## begin Source data

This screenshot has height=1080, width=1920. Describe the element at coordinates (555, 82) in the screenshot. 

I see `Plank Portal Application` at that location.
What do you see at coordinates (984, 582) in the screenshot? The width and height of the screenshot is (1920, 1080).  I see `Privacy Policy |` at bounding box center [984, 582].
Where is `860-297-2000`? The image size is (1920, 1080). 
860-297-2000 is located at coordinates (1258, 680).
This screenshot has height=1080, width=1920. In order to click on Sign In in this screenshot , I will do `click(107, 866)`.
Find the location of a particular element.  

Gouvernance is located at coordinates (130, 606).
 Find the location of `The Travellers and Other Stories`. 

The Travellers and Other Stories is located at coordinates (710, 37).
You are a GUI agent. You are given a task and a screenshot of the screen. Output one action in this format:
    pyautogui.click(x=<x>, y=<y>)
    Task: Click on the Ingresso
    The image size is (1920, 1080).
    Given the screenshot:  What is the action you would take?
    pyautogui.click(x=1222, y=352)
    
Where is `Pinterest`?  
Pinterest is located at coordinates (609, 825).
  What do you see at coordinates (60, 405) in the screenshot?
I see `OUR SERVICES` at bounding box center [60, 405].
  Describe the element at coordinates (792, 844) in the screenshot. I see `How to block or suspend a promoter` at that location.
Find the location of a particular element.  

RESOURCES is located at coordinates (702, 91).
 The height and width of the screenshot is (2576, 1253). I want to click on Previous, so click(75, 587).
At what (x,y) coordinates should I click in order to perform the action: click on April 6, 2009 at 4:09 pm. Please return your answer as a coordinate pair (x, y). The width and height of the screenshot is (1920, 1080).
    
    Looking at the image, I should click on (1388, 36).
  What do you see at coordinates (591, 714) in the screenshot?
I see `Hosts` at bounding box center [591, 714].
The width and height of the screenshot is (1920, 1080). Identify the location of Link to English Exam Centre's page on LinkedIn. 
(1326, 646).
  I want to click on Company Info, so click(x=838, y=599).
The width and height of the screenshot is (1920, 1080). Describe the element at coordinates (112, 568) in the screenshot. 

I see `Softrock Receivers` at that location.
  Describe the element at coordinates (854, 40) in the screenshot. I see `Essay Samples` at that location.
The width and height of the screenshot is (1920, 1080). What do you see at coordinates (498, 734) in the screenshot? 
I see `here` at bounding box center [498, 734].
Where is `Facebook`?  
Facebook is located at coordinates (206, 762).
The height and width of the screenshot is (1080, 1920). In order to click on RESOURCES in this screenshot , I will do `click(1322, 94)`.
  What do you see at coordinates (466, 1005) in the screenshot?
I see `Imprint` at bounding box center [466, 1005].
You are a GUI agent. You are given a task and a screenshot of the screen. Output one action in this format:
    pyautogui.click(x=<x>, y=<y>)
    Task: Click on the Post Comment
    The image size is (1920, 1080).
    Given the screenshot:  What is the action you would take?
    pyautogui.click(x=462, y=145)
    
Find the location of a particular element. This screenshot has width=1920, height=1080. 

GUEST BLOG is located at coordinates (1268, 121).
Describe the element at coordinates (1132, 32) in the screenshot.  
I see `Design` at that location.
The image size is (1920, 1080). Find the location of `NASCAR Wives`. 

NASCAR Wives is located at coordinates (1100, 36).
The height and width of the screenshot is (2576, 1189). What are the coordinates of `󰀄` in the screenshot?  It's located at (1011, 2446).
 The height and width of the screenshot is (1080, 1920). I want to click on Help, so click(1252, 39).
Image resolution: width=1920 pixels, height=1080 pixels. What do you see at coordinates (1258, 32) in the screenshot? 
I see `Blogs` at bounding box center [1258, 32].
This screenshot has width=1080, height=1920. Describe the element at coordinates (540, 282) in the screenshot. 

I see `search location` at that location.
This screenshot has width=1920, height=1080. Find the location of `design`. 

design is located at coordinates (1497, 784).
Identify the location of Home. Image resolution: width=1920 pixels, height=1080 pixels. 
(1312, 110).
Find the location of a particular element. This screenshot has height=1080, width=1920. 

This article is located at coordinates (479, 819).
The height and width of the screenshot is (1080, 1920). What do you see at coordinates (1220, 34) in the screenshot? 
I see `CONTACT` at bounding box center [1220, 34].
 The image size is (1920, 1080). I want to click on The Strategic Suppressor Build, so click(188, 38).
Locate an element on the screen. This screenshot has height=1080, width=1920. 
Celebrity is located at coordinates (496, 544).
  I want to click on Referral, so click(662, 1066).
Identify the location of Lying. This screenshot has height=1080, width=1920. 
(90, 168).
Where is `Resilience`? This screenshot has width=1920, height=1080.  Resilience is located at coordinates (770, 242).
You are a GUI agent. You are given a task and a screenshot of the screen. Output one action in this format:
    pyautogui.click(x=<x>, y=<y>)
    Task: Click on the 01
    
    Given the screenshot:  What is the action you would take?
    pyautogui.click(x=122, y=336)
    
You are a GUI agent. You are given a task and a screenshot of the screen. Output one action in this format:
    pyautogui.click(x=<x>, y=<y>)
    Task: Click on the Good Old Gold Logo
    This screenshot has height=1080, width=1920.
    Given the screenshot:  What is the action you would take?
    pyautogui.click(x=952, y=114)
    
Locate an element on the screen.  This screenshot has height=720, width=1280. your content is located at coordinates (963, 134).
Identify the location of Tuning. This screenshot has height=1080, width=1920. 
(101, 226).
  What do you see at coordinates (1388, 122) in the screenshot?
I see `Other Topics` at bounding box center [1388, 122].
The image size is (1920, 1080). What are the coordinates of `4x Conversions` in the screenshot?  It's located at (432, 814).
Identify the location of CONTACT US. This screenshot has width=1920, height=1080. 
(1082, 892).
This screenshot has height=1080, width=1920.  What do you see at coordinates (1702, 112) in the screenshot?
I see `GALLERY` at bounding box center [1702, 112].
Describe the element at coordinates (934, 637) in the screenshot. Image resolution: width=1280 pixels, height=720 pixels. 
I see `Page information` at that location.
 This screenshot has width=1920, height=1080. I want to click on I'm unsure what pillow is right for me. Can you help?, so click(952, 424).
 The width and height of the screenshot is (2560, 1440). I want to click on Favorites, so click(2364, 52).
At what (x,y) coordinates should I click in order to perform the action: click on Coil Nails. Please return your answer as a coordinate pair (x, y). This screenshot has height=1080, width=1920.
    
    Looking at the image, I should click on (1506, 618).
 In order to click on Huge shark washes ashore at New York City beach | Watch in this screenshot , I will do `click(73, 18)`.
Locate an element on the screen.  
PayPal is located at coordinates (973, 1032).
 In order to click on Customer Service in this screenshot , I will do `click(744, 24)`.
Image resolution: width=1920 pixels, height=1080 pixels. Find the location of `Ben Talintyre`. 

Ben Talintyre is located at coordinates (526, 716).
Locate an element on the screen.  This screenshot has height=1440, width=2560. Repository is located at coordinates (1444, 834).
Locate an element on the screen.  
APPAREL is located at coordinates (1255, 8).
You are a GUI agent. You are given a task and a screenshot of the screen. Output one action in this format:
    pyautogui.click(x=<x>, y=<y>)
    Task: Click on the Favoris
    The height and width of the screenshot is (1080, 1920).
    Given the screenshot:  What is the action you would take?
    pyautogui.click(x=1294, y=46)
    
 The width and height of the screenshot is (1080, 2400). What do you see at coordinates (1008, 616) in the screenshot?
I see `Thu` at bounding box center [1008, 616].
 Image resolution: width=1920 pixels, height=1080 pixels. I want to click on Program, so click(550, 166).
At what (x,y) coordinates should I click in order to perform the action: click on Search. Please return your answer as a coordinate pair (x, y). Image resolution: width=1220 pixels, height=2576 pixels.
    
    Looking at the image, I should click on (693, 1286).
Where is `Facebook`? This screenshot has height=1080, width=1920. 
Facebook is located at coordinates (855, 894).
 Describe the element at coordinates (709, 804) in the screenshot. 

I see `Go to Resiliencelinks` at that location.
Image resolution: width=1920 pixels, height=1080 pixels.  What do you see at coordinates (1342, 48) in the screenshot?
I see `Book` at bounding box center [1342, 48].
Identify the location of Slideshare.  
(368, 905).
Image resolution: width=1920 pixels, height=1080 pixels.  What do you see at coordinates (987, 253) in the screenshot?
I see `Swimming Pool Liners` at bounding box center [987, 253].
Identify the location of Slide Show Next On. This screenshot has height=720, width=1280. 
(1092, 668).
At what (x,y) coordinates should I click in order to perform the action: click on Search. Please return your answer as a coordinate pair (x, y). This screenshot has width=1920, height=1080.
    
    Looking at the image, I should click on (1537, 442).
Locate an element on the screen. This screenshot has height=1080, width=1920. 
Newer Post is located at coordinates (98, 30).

## end Source data

→ Written instruction: Transcribe the data above without alteration, from the line containing "Identify the location of Slideshare." to the line containing "center [987, 253].", including both of those lines.

→ Output of the exercise:
Identify the location of Slideshare.  
(368, 905).
Image resolution: width=1920 pixels, height=1080 pixels.  What do you see at coordinates (987, 253) in the screenshot?
I see `Swimming Pool Liners` at bounding box center [987, 253].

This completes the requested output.